A strategic lawsuit against public participation (SLAPP) is a lawsuit that is intended to censor, intimidate, and silence critics by burdening them with the cost of a legal defense until they abandon their criticism or opposition
So, in Ca, the anti-SLAPP motion works like this …
To win an anti-SLAPP motion, the defendant must first show that the lawsuit is based on claims related to constitutionally protected activities, typically First Amendment rights such as free speech, and typically seeks to show that the claim lacks any basis of genuine substance, legal underpinnings, evidence, or prospect of success. If this is demonstrated then the burden shifts to the plaintiff, to affirmatively present evidence demonstrating a reasonable probability of succeeding in their case by showing an actual wrong would exist as recognized by law, if the facts claimed were borne out.

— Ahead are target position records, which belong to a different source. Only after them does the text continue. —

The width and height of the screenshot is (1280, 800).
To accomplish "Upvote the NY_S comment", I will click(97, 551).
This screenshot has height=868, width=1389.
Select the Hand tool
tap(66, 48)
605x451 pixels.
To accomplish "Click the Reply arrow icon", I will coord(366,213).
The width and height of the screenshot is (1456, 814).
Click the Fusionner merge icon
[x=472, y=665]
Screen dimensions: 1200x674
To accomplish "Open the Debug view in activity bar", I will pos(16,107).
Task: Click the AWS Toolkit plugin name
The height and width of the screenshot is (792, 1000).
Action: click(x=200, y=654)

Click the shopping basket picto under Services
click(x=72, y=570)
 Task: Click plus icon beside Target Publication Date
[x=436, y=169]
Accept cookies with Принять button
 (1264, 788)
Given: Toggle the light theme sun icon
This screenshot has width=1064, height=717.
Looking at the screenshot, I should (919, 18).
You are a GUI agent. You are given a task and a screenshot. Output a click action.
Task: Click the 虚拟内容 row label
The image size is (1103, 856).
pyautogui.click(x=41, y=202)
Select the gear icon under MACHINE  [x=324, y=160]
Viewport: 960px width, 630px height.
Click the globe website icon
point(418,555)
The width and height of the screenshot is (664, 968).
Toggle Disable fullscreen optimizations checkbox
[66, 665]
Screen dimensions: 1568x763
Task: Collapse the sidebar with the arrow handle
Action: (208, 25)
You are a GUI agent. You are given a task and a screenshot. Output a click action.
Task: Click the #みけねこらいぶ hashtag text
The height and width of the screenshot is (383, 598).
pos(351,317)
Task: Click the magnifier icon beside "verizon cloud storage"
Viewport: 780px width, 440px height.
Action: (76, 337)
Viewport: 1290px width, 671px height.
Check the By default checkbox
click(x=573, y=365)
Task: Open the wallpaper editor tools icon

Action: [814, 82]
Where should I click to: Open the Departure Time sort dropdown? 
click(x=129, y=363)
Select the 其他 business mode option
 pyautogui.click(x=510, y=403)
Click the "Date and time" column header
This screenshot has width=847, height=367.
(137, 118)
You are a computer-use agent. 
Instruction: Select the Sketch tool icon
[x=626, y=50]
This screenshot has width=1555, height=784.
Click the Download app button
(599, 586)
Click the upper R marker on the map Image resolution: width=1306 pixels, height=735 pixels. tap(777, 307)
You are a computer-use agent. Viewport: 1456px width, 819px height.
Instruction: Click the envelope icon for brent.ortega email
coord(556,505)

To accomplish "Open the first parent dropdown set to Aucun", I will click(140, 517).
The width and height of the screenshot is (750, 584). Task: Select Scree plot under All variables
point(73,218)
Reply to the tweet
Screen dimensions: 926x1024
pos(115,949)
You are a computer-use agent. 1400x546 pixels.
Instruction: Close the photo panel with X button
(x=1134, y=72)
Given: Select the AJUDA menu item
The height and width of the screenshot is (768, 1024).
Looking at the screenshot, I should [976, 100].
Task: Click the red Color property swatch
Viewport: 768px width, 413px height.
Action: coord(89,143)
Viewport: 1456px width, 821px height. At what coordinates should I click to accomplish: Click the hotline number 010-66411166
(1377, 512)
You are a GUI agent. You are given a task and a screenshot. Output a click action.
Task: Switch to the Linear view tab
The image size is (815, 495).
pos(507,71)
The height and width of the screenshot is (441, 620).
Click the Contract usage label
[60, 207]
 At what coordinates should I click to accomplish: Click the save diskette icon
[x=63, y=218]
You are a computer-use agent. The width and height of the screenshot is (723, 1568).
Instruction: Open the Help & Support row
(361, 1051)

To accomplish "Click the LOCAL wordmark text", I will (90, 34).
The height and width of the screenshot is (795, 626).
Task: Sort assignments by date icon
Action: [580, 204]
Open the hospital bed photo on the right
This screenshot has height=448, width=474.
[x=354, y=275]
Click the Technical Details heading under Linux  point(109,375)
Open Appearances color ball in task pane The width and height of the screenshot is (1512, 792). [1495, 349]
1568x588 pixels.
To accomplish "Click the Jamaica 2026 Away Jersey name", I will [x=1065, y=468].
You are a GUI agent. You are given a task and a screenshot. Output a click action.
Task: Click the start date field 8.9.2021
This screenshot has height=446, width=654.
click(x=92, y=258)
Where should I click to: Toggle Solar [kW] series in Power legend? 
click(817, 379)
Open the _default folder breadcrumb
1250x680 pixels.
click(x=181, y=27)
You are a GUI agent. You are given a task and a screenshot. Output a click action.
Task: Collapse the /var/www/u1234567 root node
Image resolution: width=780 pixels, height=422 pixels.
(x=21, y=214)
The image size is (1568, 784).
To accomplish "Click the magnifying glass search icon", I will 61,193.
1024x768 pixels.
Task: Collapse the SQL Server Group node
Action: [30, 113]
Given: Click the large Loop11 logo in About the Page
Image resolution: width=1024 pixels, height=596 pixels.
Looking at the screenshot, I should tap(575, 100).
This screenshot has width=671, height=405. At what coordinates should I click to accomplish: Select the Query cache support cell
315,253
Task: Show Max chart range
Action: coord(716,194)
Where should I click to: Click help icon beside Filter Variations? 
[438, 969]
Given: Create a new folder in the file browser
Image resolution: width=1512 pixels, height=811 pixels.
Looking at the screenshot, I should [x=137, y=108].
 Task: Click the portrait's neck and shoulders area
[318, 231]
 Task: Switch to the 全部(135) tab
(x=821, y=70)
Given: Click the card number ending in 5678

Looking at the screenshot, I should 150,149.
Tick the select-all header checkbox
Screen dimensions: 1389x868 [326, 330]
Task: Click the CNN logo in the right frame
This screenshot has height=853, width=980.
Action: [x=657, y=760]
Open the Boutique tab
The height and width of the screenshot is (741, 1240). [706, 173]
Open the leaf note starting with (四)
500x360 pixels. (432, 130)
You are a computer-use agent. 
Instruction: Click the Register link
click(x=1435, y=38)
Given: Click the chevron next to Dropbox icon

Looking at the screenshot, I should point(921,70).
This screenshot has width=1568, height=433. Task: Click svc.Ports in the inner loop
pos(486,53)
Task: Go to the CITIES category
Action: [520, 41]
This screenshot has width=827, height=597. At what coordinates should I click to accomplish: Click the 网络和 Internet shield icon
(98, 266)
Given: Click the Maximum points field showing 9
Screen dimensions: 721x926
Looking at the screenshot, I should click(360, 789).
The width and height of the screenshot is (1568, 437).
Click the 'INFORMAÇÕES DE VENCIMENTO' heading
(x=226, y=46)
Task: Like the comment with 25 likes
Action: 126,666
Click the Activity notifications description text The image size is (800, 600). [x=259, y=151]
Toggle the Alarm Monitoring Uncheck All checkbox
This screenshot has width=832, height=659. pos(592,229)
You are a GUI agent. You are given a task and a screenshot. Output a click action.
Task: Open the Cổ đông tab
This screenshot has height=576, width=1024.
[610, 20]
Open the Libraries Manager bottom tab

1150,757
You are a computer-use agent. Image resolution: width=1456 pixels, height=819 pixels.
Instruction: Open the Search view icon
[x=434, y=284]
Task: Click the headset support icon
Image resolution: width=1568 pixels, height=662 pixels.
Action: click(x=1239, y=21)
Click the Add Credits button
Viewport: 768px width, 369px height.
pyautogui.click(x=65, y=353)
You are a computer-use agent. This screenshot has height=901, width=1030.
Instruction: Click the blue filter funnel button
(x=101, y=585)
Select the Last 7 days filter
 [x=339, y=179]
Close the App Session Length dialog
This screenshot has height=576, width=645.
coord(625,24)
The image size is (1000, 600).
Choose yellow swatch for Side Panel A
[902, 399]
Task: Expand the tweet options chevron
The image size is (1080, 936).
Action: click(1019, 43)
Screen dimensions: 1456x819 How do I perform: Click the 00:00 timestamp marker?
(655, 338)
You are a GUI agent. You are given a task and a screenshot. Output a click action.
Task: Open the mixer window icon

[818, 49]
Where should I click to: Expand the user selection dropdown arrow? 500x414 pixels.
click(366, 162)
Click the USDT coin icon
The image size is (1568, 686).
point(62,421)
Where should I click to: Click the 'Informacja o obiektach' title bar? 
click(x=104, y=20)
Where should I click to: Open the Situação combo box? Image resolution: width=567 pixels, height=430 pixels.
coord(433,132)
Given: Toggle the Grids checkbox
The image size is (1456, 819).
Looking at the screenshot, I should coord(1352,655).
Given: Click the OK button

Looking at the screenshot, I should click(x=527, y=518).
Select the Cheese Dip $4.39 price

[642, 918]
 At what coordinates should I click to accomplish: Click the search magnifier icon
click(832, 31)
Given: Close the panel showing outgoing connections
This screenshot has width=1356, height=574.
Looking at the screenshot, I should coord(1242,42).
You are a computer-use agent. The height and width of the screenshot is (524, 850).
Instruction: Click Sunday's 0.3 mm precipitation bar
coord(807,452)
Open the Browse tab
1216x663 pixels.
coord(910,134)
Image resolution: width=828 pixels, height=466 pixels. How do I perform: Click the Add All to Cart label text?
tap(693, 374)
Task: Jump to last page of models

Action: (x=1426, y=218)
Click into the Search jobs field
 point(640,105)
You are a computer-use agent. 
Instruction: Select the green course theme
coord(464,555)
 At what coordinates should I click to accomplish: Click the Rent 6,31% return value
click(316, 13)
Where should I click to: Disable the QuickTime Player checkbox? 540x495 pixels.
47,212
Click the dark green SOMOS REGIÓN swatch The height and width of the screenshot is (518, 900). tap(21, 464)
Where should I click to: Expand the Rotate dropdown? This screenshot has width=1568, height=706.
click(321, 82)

… and so that is exactly how this played out because clearly Tobinick was simply attempting to gag valid criticism, and the judge agreed.
Today only in Ca can this happen, and not in other states. As pointed out by Steve …
Recently the Speak Free act of 2015 was introduced in the House of Representatives. This would be a fairly effective anti-SLAPP law that applies to federal cases, and may also provide protections for cases in state court as it has a provision that allows defendants to avail themselves of the federal anti-SLAPP protection. Read about it and contact your representative in support of this bill.
Right now the laws governing libel cases are broken (in most states), representing a significant infringement on our free speech. There is a clear fix, however – effective anti-SLAPP laws. We just need a political push to get these laws passed.
Why does this matter?
Beyond the scope of this specific case there is the wider issue of getting valid fact-based information out there, loaded with references that people can check themselves. We live in a new era where anybody can google anything and potentially discover the facts. If however, such factual information can be suppressed by fraudsters by simply deploying the threat of huge legal costs then not even google would reveal the full complete conversation.
The freedom to publish valid fact-based information that criticises absurd claims designed to defraud truly does matter.